Em 1954, pouco antes de mudar para a Paraíba, Agostinho se envolvera com uma moça em Caxias-MA, cujo cunhado, delegado de polícia, ao tomar conhecimento de que ele fora aprovado em concurso público para ingresso no Banco do Brasil, praticamente o obrigou a casar. Nem que o matrimônio se desse apenas diante do padre, para que sua cunhada não ficasse “na boca do povo”.
Eu e meus irmãos mais velhos (Haydeé e Agostinho, filho) só soubemos desse episódio dali a 18 anos, em Maceió-AL, após a morte de nosso pai. Eudócia, nossa mãe, casada “de papel passado em cartório e tudo”, nos contou que poucas semanas depois de seu casamento apareceu em Itabaiana-PB uma mulher morena, bonita, dizendo a todo o mundo que Agostinho “já era dela”.

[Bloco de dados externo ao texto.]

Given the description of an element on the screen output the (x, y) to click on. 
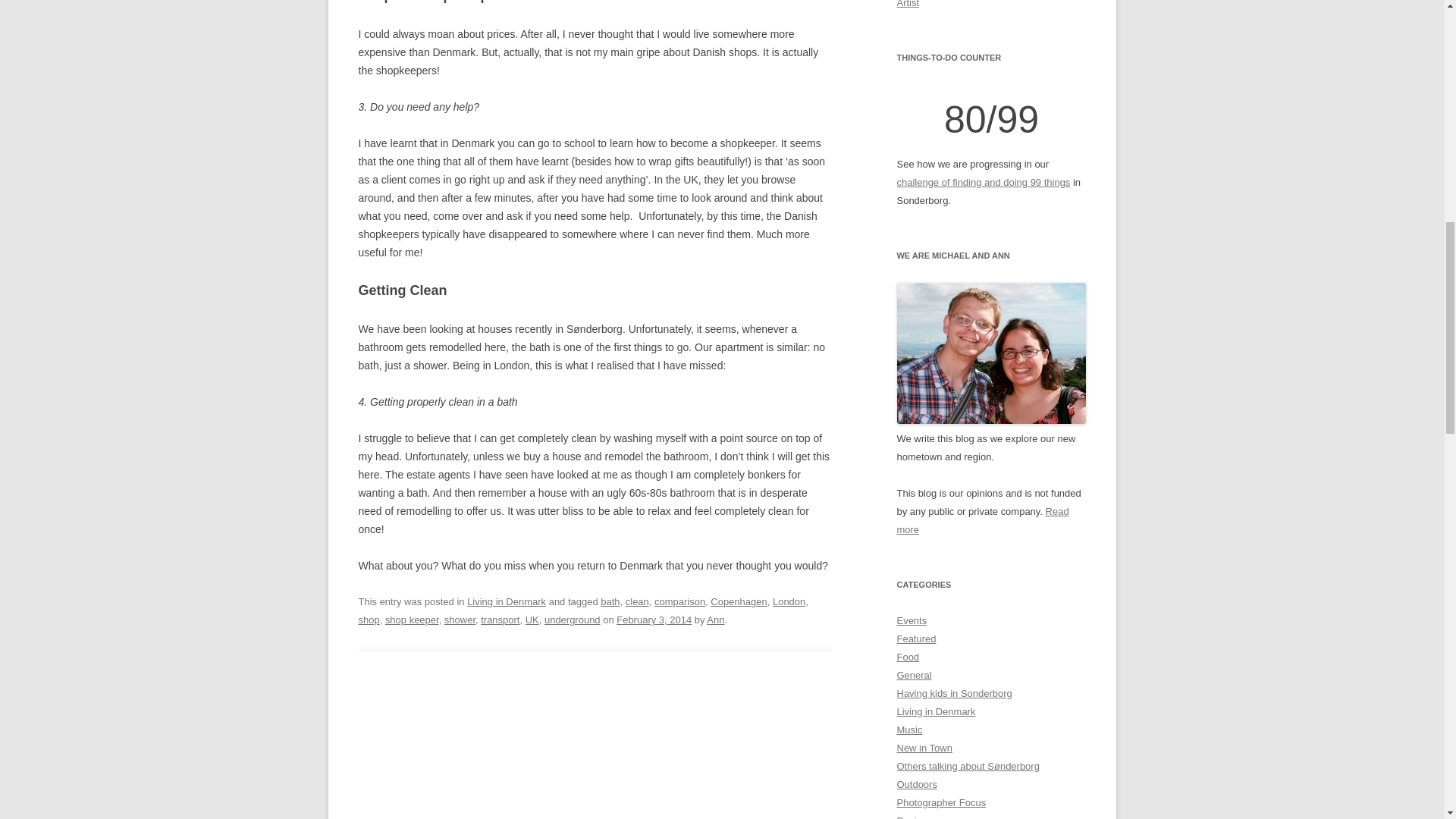
transport (499, 619)
UK (531, 619)
shop keeper (412, 619)
February 3, 2014 (653, 619)
shop (368, 619)
shower (460, 619)
View all posts by Ann (714, 619)
Copenhagen (738, 601)
London (789, 601)
bath (609, 601)
clean (637, 601)
underground (571, 619)
Living in Denmark (506, 601)
comparison (678, 601)
10:48 am (653, 619)
Given the description of an element on the screen output the (x, y) to click on. 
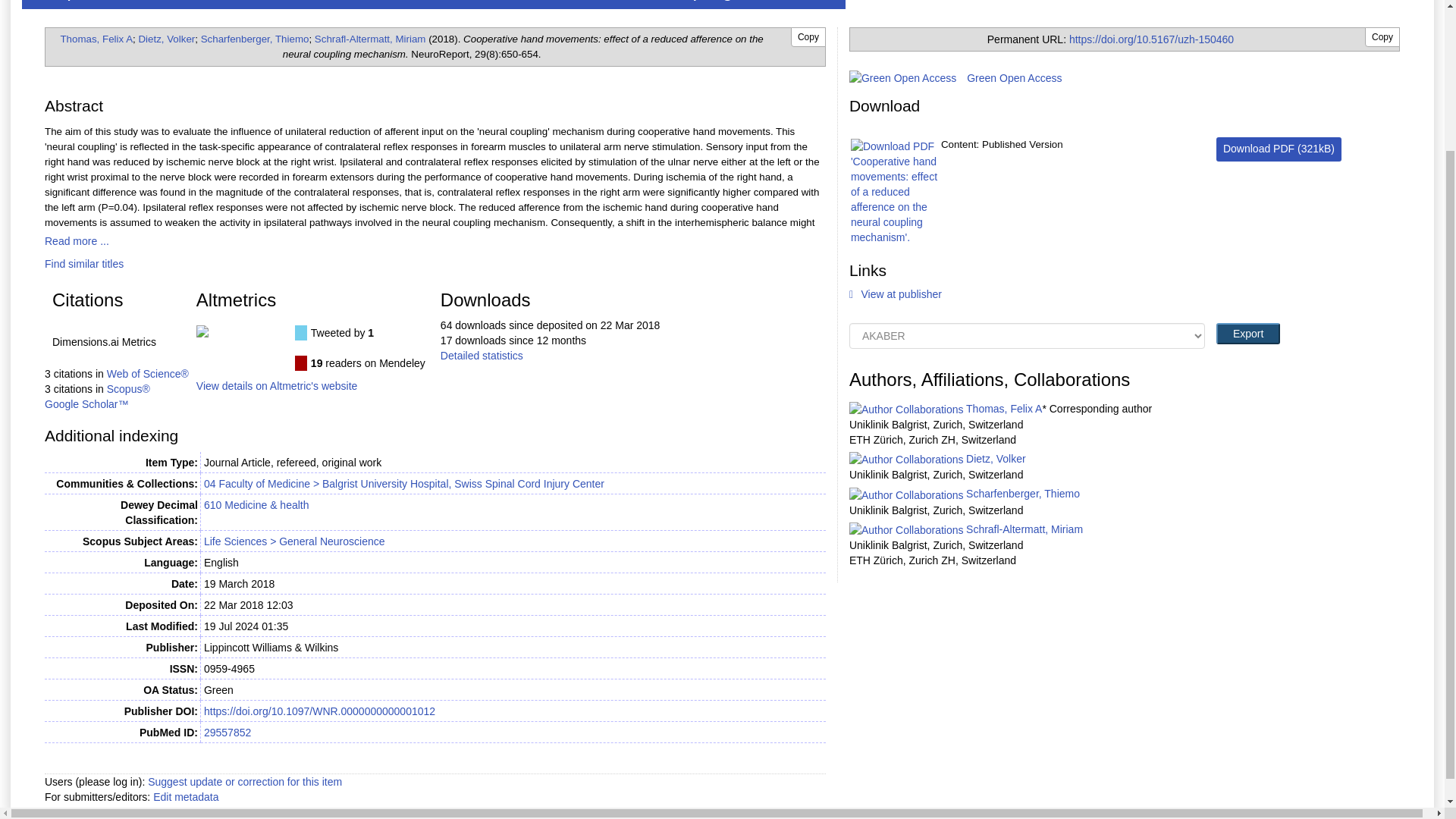
Copy (807, 36)
Read more ... (77, 241)
Schrafl-Altermatt, Miriam (370, 39)
Thomas, Felix A (95, 39)
Find similar titles (84, 263)
Scharfenberger, Thiemo (254, 39)
Dietz, Volker (166, 39)
Export (1247, 332)
Given the description of an element on the screen output the (x, y) to click on. 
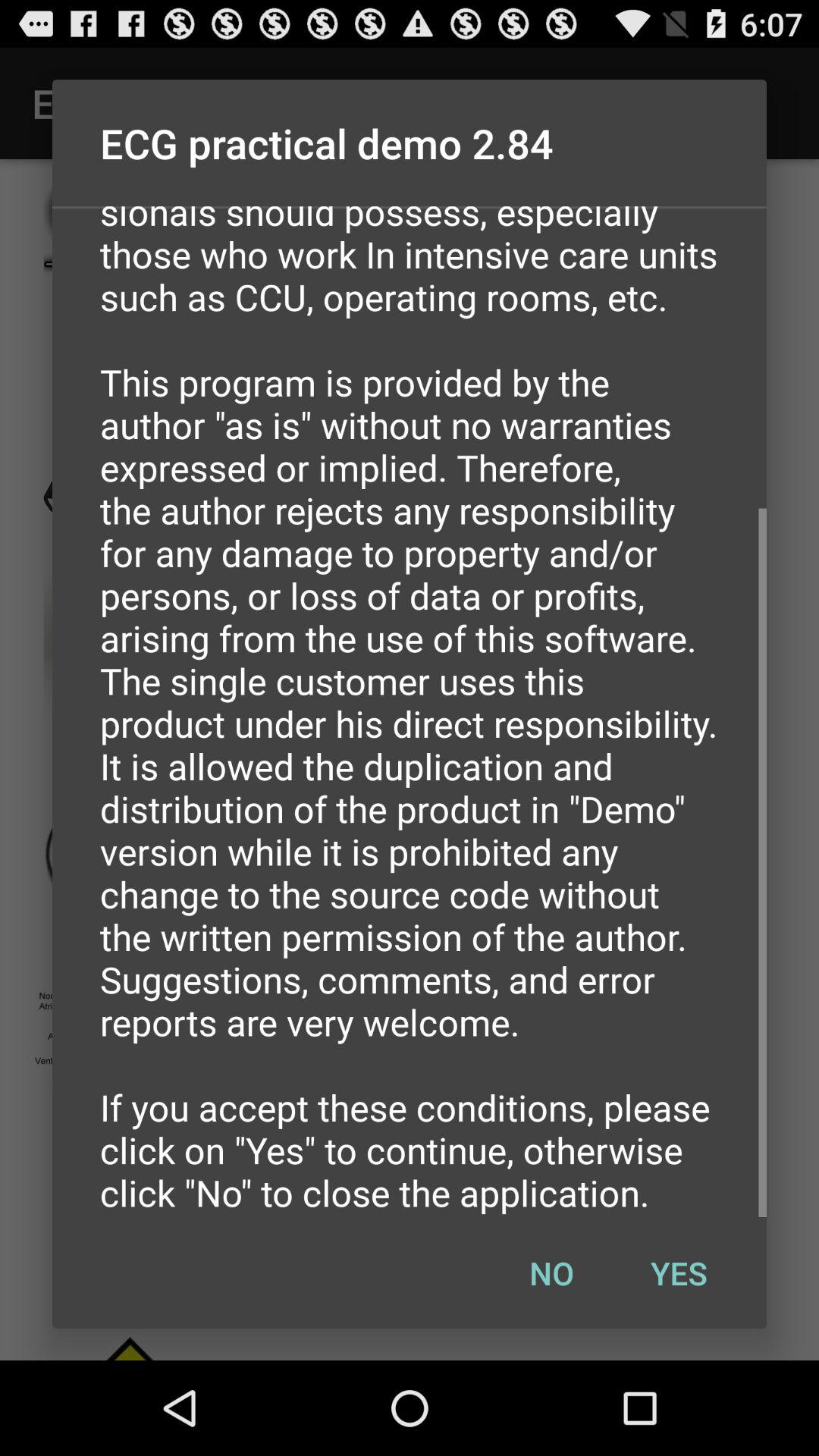
launch the item below kapelis aristidis 2014 (551, 1272)
Given the description of an element on the screen output the (x, y) to click on. 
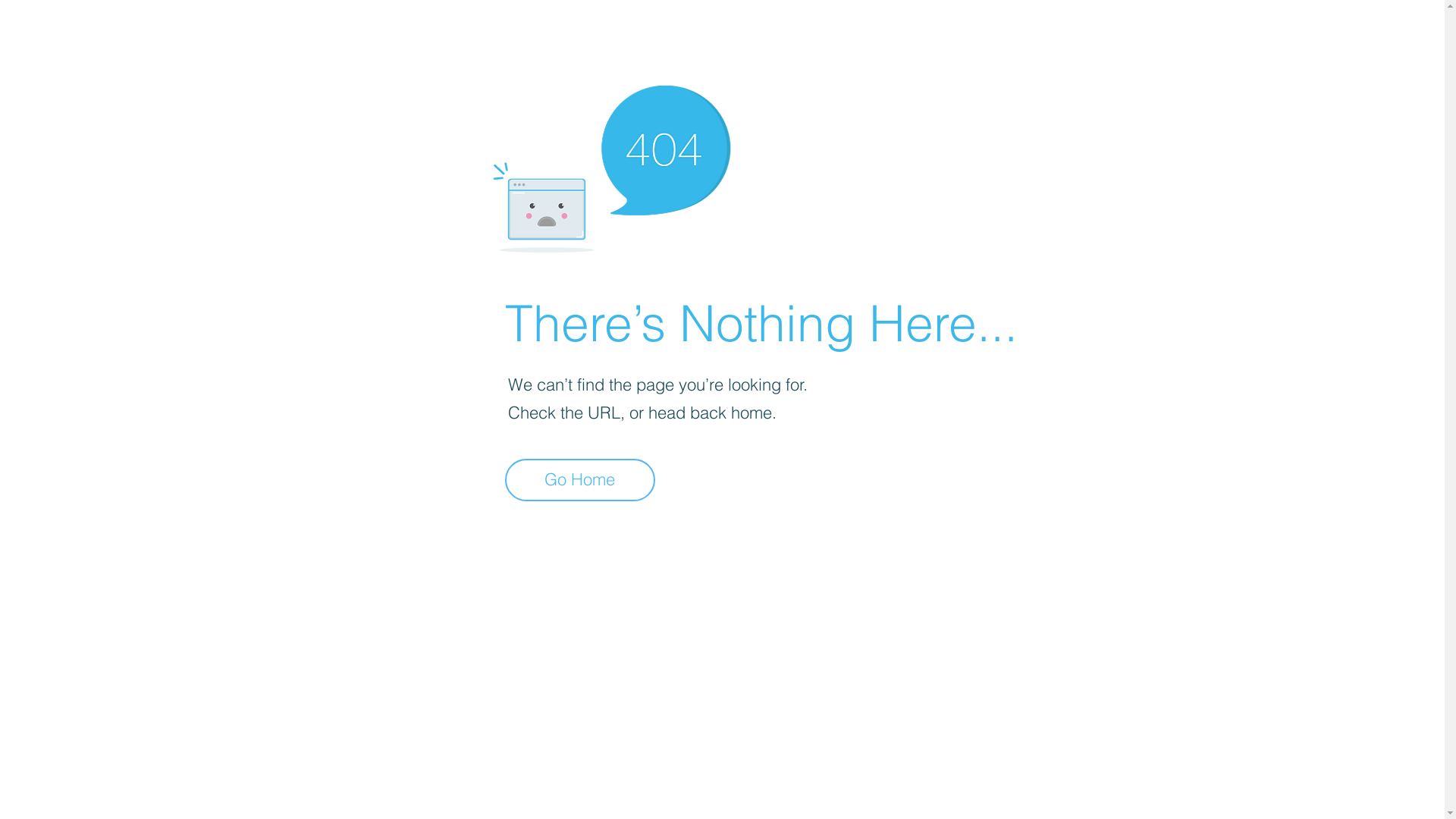
Go Home Element type: text (580, 479)
404-icon_2.png Element type: hover (610, 164)
Given the description of an element on the screen output the (x, y) to click on. 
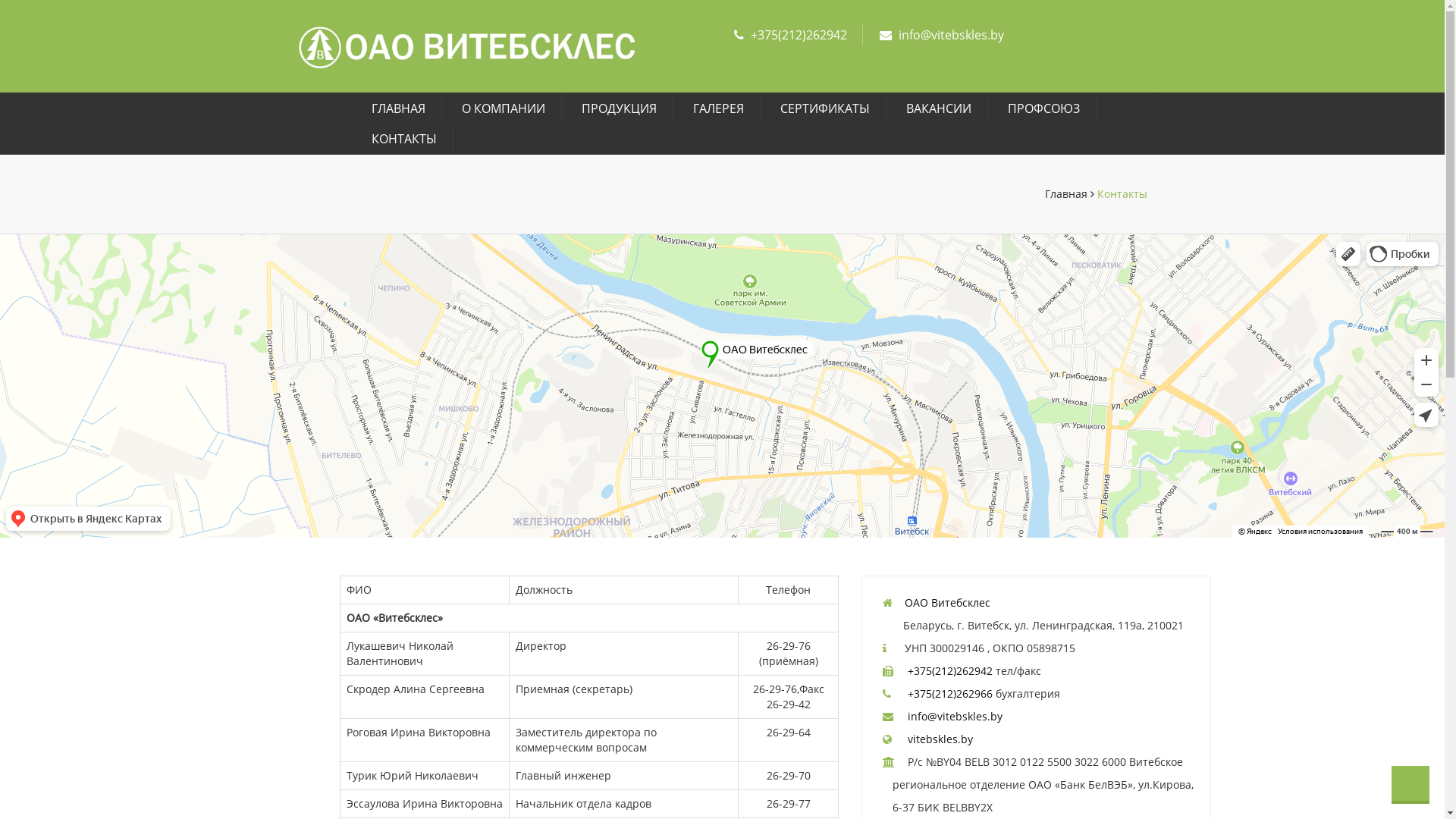
info@vitebskles.by Element type: text (954, 716)
vitebskles.by Element type: text (939, 738)
+375(212)262942 Element type: text (949, 670)
+375(212)262966 Element type: text (949, 693)
+375(212)262942 Element type: text (798, 34)
info@vitebskles.by Element type: text (950, 34)
Given the description of an element on the screen output the (x, y) to click on. 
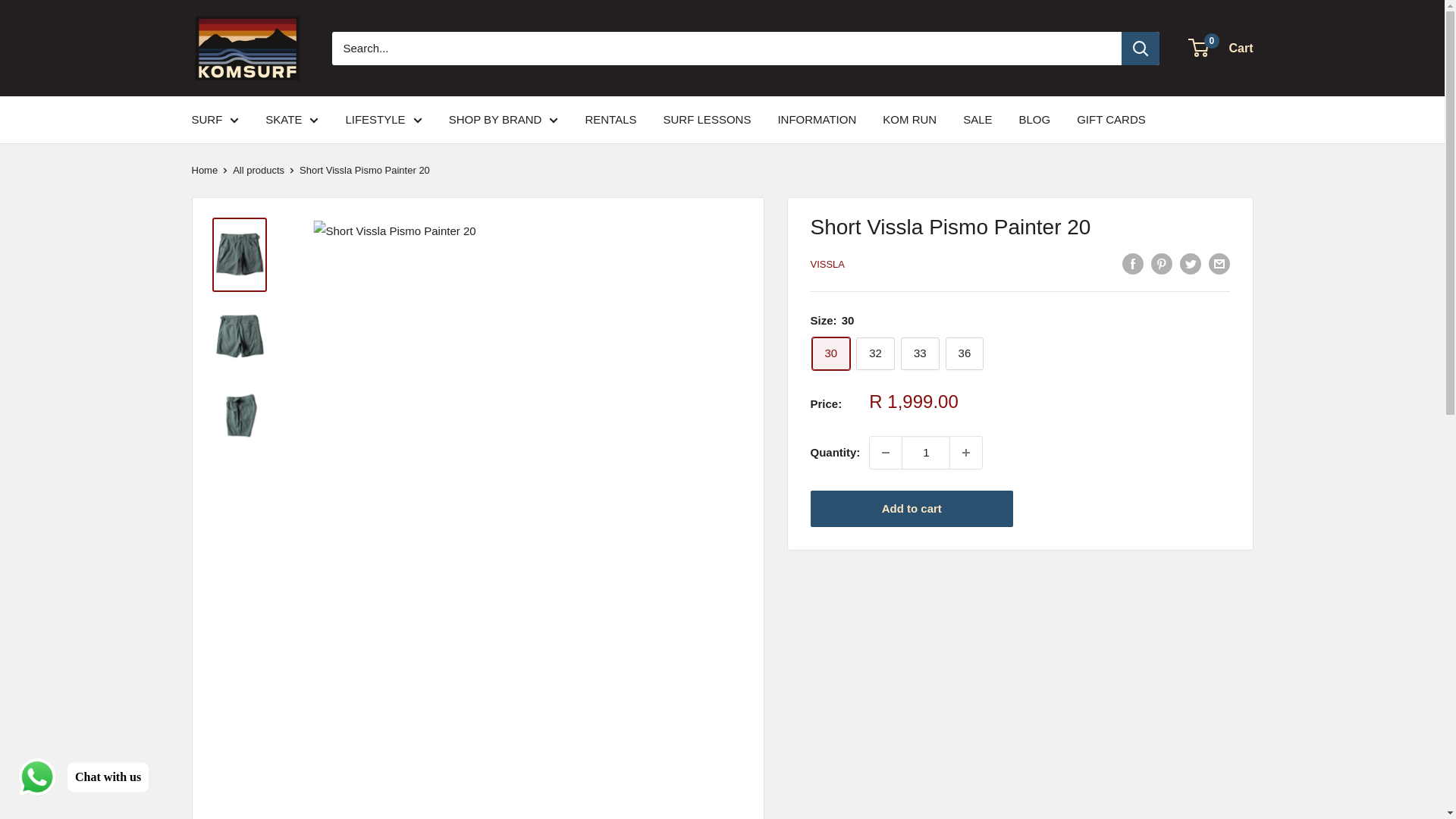
36 (964, 353)
Increase quantity by 1 (965, 452)
1 (925, 452)
32 (875, 353)
33 (920, 353)
30 (830, 353)
Decrease quantity by 1 (885, 452)
Given the description of an element on the screen output the (x, y) to click on. 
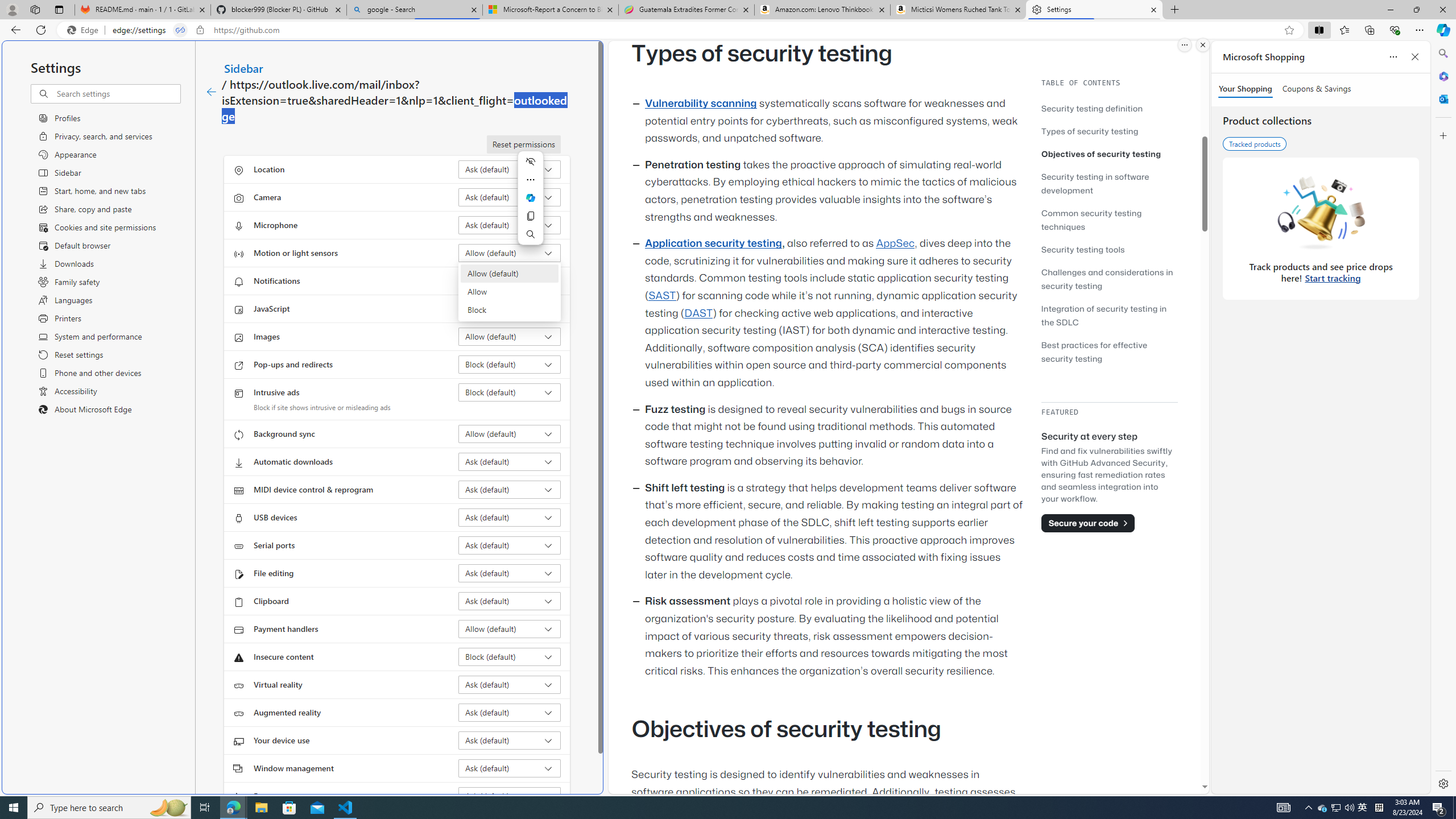
SAST (661, 295)
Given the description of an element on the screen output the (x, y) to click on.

Uma tia nossa, furiosa como uma gata parida quando tem cachorro por perto, de pavio curto feito seu pai Zé de Brito, procurou a moça na pensão em que se hospedara cuspindo maribondos:
— Desapareça daqui, sua cabrita, senão eu vou lhe dar uma surra com uma correia de máquina de costura que você nunca mais vai esquecer!
Mais tarde a moça foi vista embarcando na estação ferroviária. Disseram que partiu para os lados de Pernambuco, primeira escala antes de seguir no rumo da Bahia. E dela não mais se ouviu falar na Paraíba.
Embora meu avô fosse um pequeno ruralista inculto e tosco, de quem nunca se viu um gesto de carinho sequer para com os netos — exceto com meu irmão Agostinho Filho, no dizer dele o calmo “Neninha” —, é possível que eu tenha sido o único que lhe fez perder a paciência e sacar o cinturão de couro em duas oportunidades.
Na primeira, meus pais haviam viajado até a capital paraibana, João Pessoa, deixando os filhos sob os cuidados dos avós. Curioso, enquanto meus tios escutavam pelo rádio a transmissão de Brasil e Bulgária, direto da Inglaterra, na abertura da Copa do Mundo 1966, achei de testar qual seria a reação de um peru caso inalasse a fumaça de um retalho de pano em chamas preso a uma vareta que amarrei em seu pescoço.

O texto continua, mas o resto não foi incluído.